# Task statement
Your response should consist of every line below, reproduced without alteration.

*** Given data ***

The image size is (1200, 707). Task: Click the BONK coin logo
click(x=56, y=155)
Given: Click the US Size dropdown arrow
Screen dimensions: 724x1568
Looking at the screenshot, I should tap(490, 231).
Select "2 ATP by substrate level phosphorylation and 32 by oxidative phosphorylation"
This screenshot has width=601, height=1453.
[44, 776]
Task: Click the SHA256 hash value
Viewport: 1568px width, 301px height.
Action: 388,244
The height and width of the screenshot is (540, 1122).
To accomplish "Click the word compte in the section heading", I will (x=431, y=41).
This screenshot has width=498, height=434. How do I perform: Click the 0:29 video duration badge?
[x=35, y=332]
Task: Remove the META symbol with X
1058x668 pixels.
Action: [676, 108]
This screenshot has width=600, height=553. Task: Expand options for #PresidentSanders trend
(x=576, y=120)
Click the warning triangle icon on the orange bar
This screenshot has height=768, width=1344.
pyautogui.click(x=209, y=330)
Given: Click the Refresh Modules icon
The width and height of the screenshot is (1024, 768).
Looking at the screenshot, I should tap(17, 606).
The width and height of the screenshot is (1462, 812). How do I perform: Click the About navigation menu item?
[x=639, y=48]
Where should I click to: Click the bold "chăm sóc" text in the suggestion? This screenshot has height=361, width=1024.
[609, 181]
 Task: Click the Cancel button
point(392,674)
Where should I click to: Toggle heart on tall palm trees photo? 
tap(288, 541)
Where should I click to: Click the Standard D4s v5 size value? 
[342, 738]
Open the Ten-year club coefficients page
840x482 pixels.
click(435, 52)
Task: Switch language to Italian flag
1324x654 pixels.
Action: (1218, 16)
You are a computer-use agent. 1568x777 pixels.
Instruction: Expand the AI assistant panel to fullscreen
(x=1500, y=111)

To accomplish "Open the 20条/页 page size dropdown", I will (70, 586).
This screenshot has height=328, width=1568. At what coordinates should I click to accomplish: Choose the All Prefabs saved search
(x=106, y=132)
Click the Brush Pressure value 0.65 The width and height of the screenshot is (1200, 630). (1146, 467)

*** End of Given data ***

# Answer section
The image size is (1200, 707). Task: Click the BONK coin logo
click(x=56, y=155)
Given: Click the US Size dropdown arrow
Screen dimensions: 724x1568
Looking at the screenshot, I should tap(490, 231).
Select "2 ATP by substrate level phosphorylation and 32 by oxidative phosphorylation"
This screenshot has width=601, height=1453.
[44, 776]
Task: Click the SHA256 hash value
Viewport: 1568px width, 301px height.
Action: 388,244
The height and width of the screenshot is (540, 1122).
To accomplish "Click the word compte in the section heading", I will (x=431, y=41).
This screenshot has width=498, height=434. How do I perform: Click the 0:29 video duration badge?
[x=35, y=332]
Task: Remove the META symbol with X
1058x668 pixels.
Action: [676, 108]
This screenshot has width=600, height=553. Task: Expand options for #PresidentSanders trend
(x=576, y=120)
Click the warning triangle icon on the orange bar
This screenshot has height=768, width=1344.
pyautogui.click(x=209, y=330)
Given: Click the Refresh Modules icon
The width and height of the screenshot is (1024, 768).
Looking at the screenshot, I should tap(17, 606).
The width and height of the screenshot is (1462, 812). How do I perform: Click the About navigation menu item?
[x=639, y=48]
Where should I click to: Click the bold "chăm sóc" text in the suggestion? This screenshot has height=361, width=1024.
[609, 181]
 Task: Click the Cancel button
point(392,674)
Where should I click to: Toggle heart on tall palm trees photo? 
tap(288, 541)
Where should I click to: Click the Standard D4s v5 size value? 
[342, 738]
Open the Ten-year club coefficients page
840x482 pixels.
click(435, 52)
Task: Switch language to Italian flag
1324x654 pixels.
Action: (1218, 16)
You are a computer-use agent. 1568x777 pixels.
Instruction: Expand the AI assistant panel to fullscreen
(x=1500, y=111)

To accomplish "Open the 20条/页 page size dropdown", I will (70, 586).
This screenshot has height=328, width=1568. At what coordinates should I click to accomplish: Choose the All Prefabs saved search
(x=106, y=132)
Click the Brush Pressure value 0.65 The width and height of the screenshot is (1200, 630). (1146, 467)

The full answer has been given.